Jeudi Saint – 17 avril 2025
Is 61, 1-3a.6a.8b-9 – Ps 88 (89)20ab.21, 22.25, 27.29 – Lc 4, 16-21
Homélie de Éric de Nattes
« Avant la fête de la Pâque, sachant que l’heure était venue pour lui de passer de ce monde à son Père, Jésus, ayant aimé les siens qui étaient dans le monde, les aima jusqu’au bout. » Premiers mots solennels qui ouvrent la Passion dans l’Évangile selon St Jean. Qu’allons-nous voir de nos yeux de chair ? Un homme trahi, livré aux Grands-Prêtres, qui le livreront eux-mêmes à l’autorité romaine parce qu’ils ne peuvent pas le condamner à mort. Un simulacre de procès expéditif, à la suite duquel, torture et crucifixion s’enchaîneront ; tous les proches de Jésus, ou presque, s’étant enfuis. Fin de l’histoire ! Celle du mal qui se déchaîne sous ses formes habituelles pour parvenir jusqu’à la mort, le néant. Et notre regard peut s’arrêter là. Alors les yeux de satan nous ont fascinés, capturés.
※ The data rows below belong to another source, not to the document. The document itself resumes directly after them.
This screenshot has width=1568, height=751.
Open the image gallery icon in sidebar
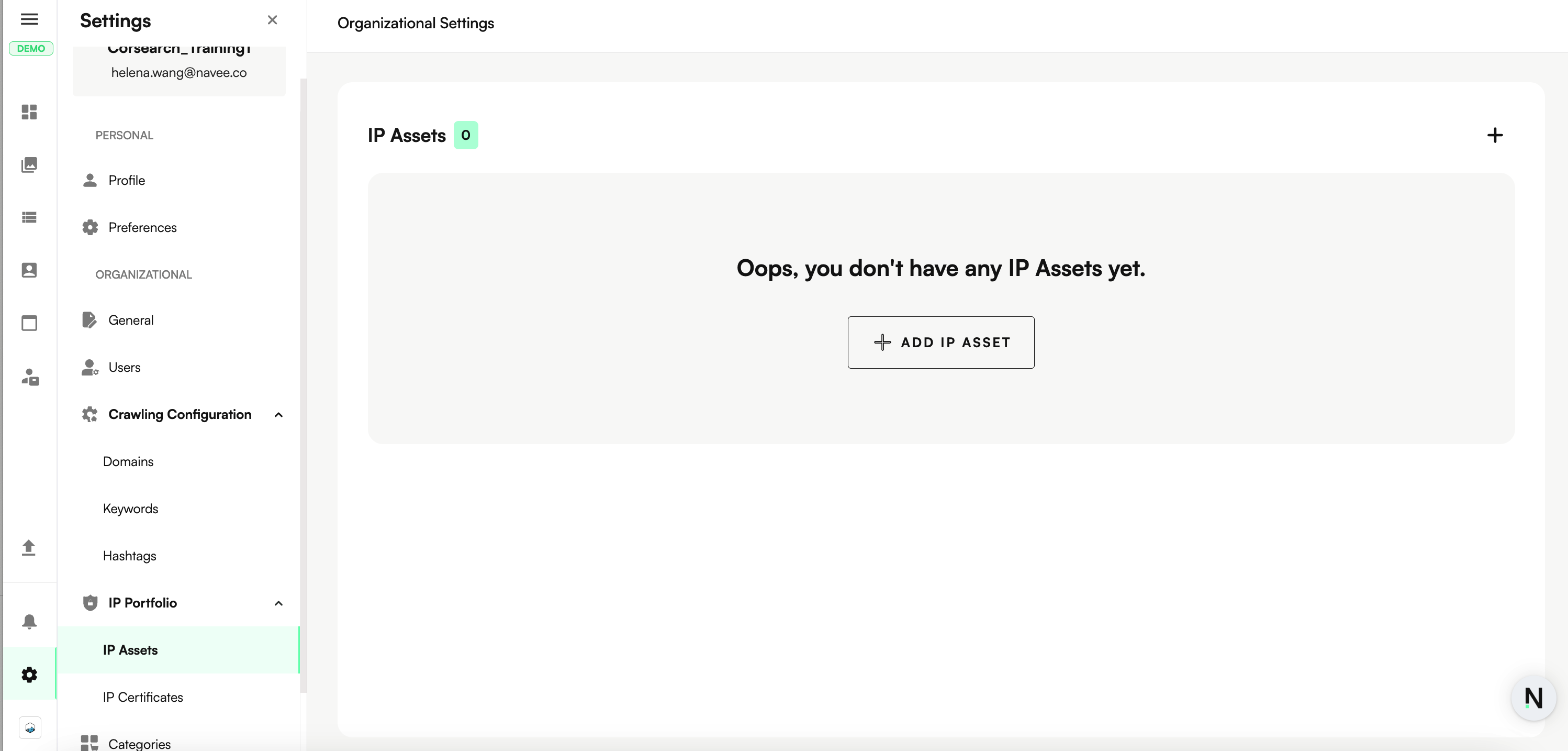(29, 164)
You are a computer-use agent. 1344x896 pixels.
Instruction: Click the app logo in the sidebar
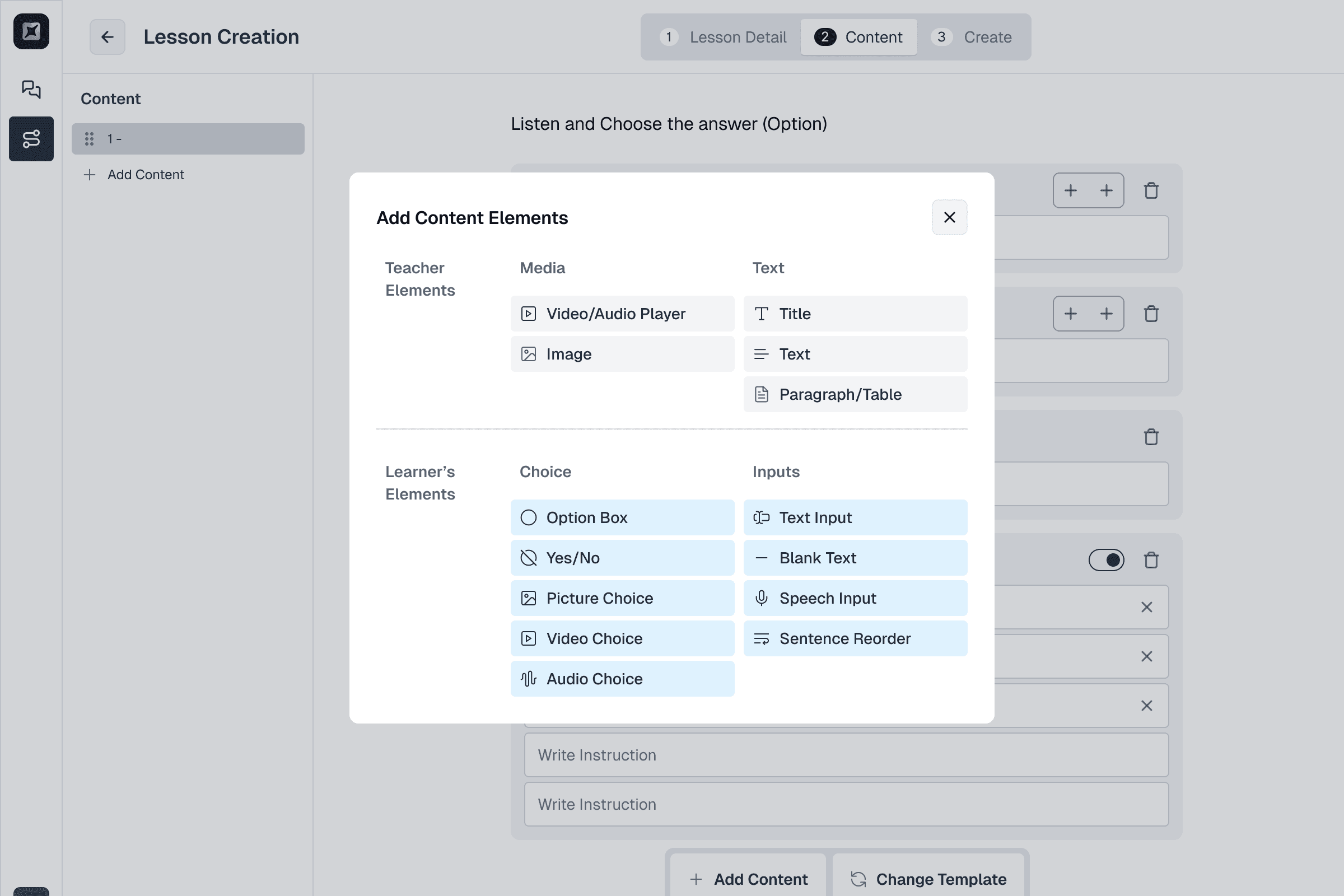point(31,31)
Mais St Jean nous fait voir tout autre chose : un homme désormais en pleine conscience, qui vient du Père et qui y retourne. Que sa mission trouve en ces heures son achèvement. Tout n’était que signes annonçant cette heure : Cana, la guérison de l’aveugle de naissance, la résurrection de Lazare… Oui, les hommes font ce qu’ils veulent, envahis par le mal (à l’image de Judas dans le récit), mais Dieu, Lui, fait ce qu’il veut avec ce que les hommes font. Et ce qu’il fait, c’est d’aimer jusqu’à l’extrême. Nul ne peut l’empêcher d’accomplir cela, au cœur du pouvoir de mort qui détruit tout. « Ma vie, nul ne la prend, c’est moi qui la donne. »
Mais St Jean va encore plus loin, jusqu’à l’inouï ! « Jésus, sachant que le Père a tout remis entre ses mains » Nous écoutons ces mots, mais habituellement nous n’entendons pas ce qu’ils signifient, parce que c’est à proprement parler, inouï. Le Père a tout remis en cet instant entre les mains du Fils. Oui, la Toute-Puissance de Dieu, elle que nous invoquons si souvent dans nos oraisons à la messe – ‘’Dieu éternel et Tout-Puissant’’ – est entre les mains du Fils. Si l’on y réfléchit bien, on retient son souffle : que faire entre des mains d’homme, de la Toute-Puissance de Dieu ? Le fantasme des méchants et des fous.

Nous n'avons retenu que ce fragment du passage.